Gli Stati Uniti si augurano che la guerra in Ucraina possa concludersi con un “indebolimento” delle capacita’ della Russia di aggredire Pesi vicini. Sono queste le parole del segretario di Stato Usa alla Difesa, Lloyd Austin, a seguito dell’incontro tenuto domenica a Kiev con il presidente ucraino, Volodymyr Zelensky.
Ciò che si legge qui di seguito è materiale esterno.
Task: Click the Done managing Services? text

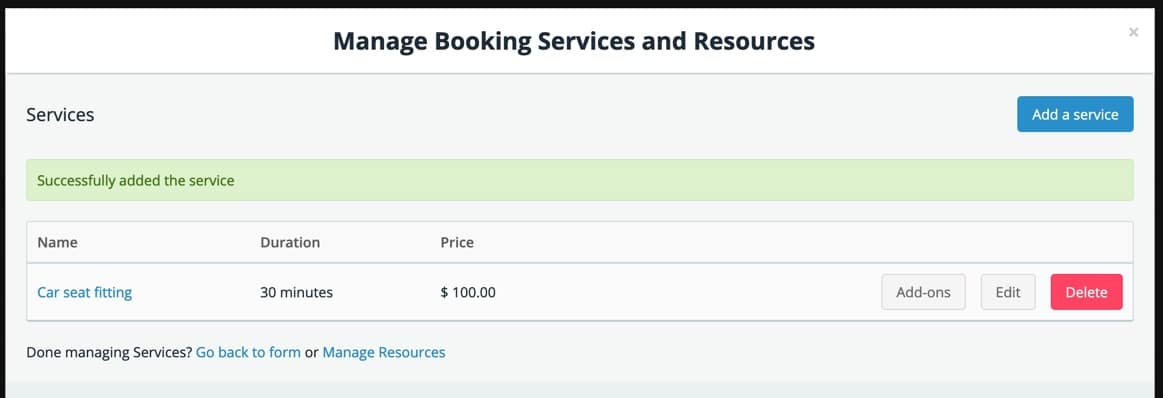Action: (109, 352)
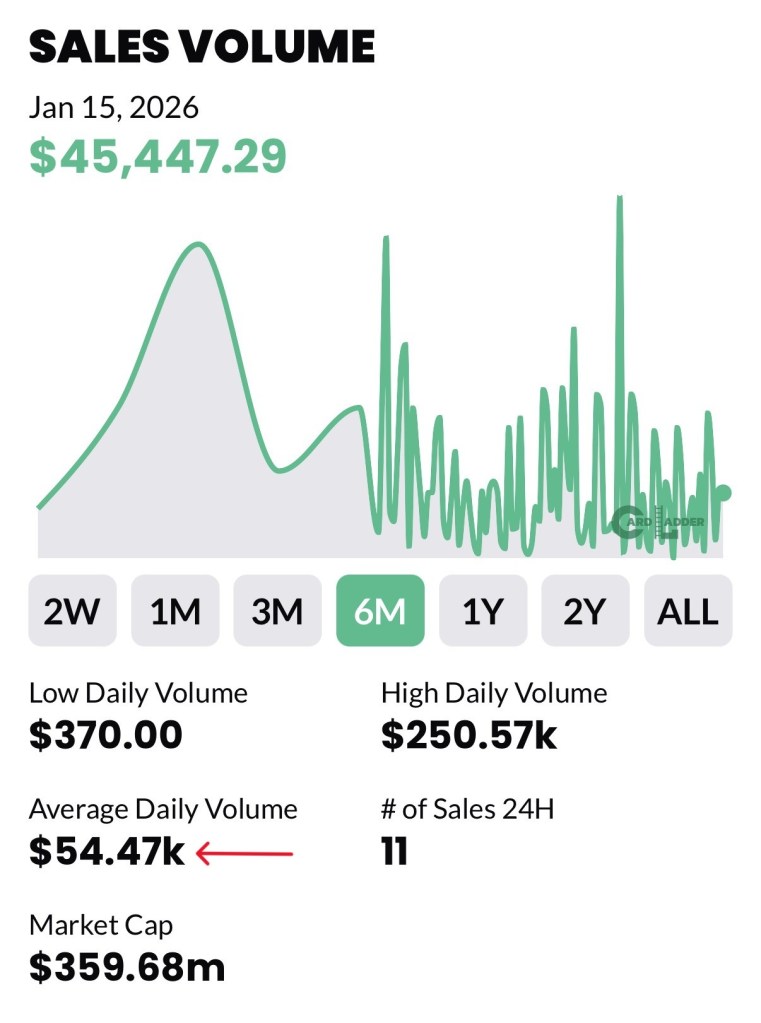Select the $250.57k high daily volume
The height and width of the screenshot is (1023, 761).
click(469, 735)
“Vogliamo vedere la Russia indebolita al punto che non possa piu’ fare le cose che ha fatto invadendo l’Ucriana”, ha detto Austin citato dalla “Washington Post”. Gli Usa, ha spiegato Austin, vogliono innanzitutto vedere che l’Ucraina rimarra’ “uno Stato sovrano, un Paese democratico, in grado di difendere il suo territorio”. Quindi, si attendono una Russia “indebolita” dalla guerra. “Hanno gia’ perso gran parte della capacita’ militare e delle truppe. Detto in modo abbastanza chiaro, vogliamo che non siano piu’ in grado di recuperare questa capacita’ in fretta”. Infine, la Casa Bianca si augura di “vedere la comunita’ internazionale piu’ unita, in particolar mondo la Nato”, ha detto Austin ai media statunitensi, parlando da una localita’ non precisata della Polonia. Si tratta del luogo da cui lui e il segretario di Stato, Antony Blinken, sono andati a Kiev per un incontro con Zelensky. Durante la riunione, ha spiegato un funzionario della Casa Bianca, gli Usa hanno annunciato la ripresa delle attivita’ diplomatiche, con la nomina di un ambasciatore per il momento invitato a Leopoli, e nuovi fondi per implementare la dotazione militare.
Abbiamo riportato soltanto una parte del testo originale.